TRECHO DO DOCUMENTO:
Tradução J. Filardo

Por

RAFAŁ T. PRINKE

 

As ferramentas e implementos da arquitetura, símbolos os mais expressivos!
Imprimir verdades sábias e sérias na memória, e transmiti-las inalteradas,
através de uma sucessão de eras, os excelentes princípios desta instituição.

William Preston,
Ilustrações de Maçonaria (Londres, 1772), 14

A tradição da memória artificial na Idade Média e da Renascença, muitas vezes tratada como mera curiosidade pelos historiadores anteriores, tornou-se agora um dos temas-chave em muitas areas da história intelectual amplamente definida.[i] Embora a aplicação dessa arte à retórica tenha sido comparativamente bem entendida, muito menos se sabe sobre o papel das mnemotécnicas e de seus tipos, conforme utilizados entre os grupos sociais que não deixaram fontes escritas. Estes são primariamente artesãos e oficiais de ofício que tiveram que memorizar frequentemente processos tecnológicos complexos sem os escrever, pois eles geralmente eram analfabetos e, ainda mais importante, tinham que proteger os segredos de sua arte de cair nas mãos de terceiros. Foi somente na Renascença que manuais detalhados expondo todos os segredos comerciais começaram a ser publicados e, assim, o papel das corporações começou a mudar de repositórios de memória artesanal para organizações de educação profissional e controle de qualidade. Mas muitas guildas continuaram a promulgar os rituais de aceitação de novos membros, muitas vezes acompanhados de palestras sobre as origens míticas de seu ofício e a importância simbólica de suas ferramentas de ofício.

DADOS FORNECIDOS:
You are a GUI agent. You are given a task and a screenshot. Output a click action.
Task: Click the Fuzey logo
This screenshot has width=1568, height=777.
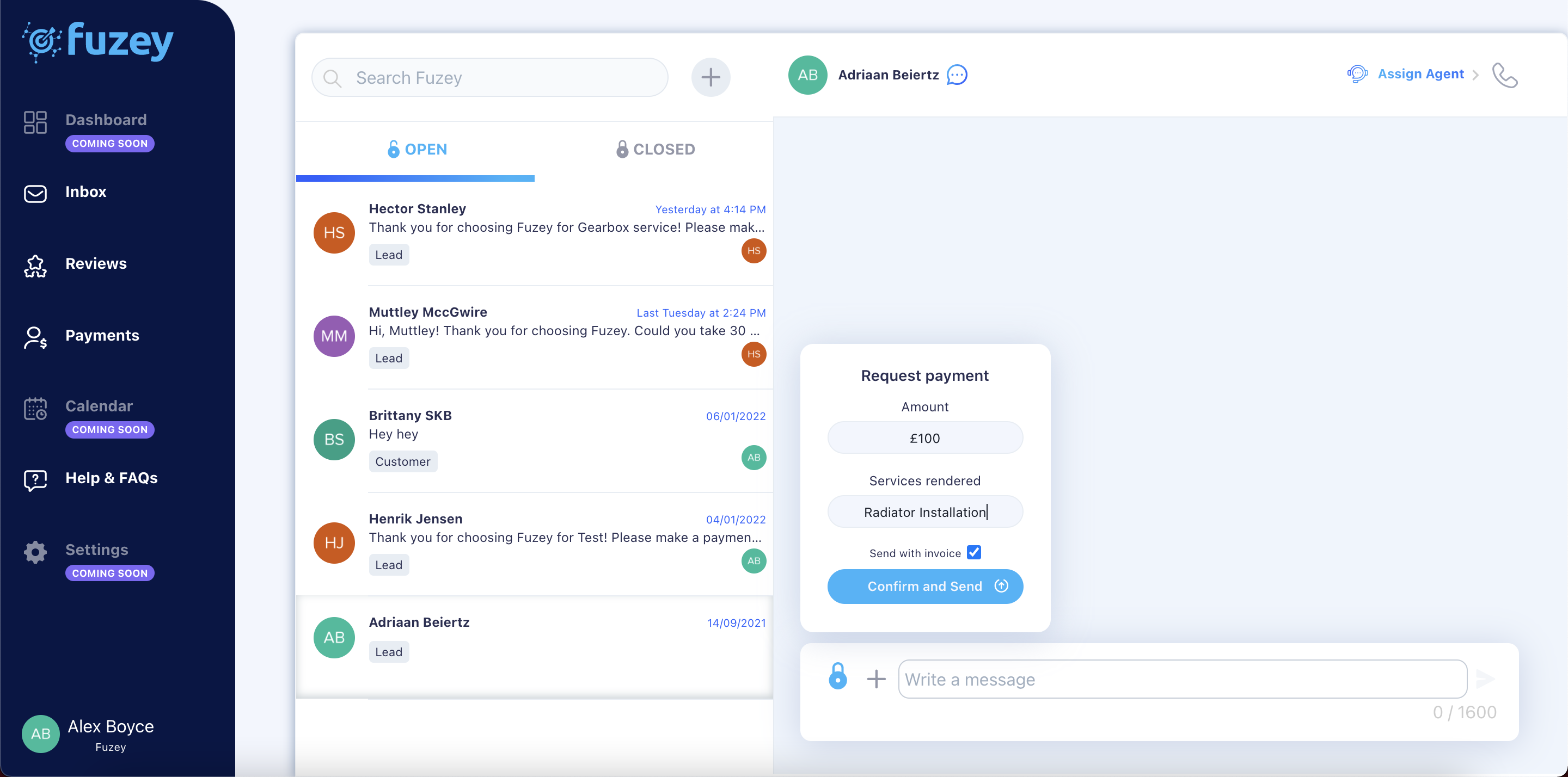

EXERCÍCIOS PROPOSTOS:
(a) As afirmações abaixo concordam com o trecho sobre a memória artificial? Responda sim ou não a cada uma e cite as palavras do trecho que decidem. (i) Os artesãos geralmente sabiam ler e escrever. (ii) Manuais detalhados com os segredos comerciais começaram a ser publicados na Renascença. (iii) A aplicação da arte da memória à retórica é pouco compreendida.
(b) Quais pessoas são nomeadas no trecho sobre a memória artificial, contando o cabeçalho e a epígrafe?

RESPOSTAS CORRETAS:
(a)
(i) Não: "pois eles geralmente eram analfabetos".
(ii) Sim: "Foi somente na Renascença que manuais detalhados expondo todos os segredos comerciais começaram a ser publicados".
(iii) Não: "Embora a aplicação dessa arte à retórica tenha sido comparativamente bem entendida".

(b) J. Filardo, RAFAŁ T. PRINKE e William Preston.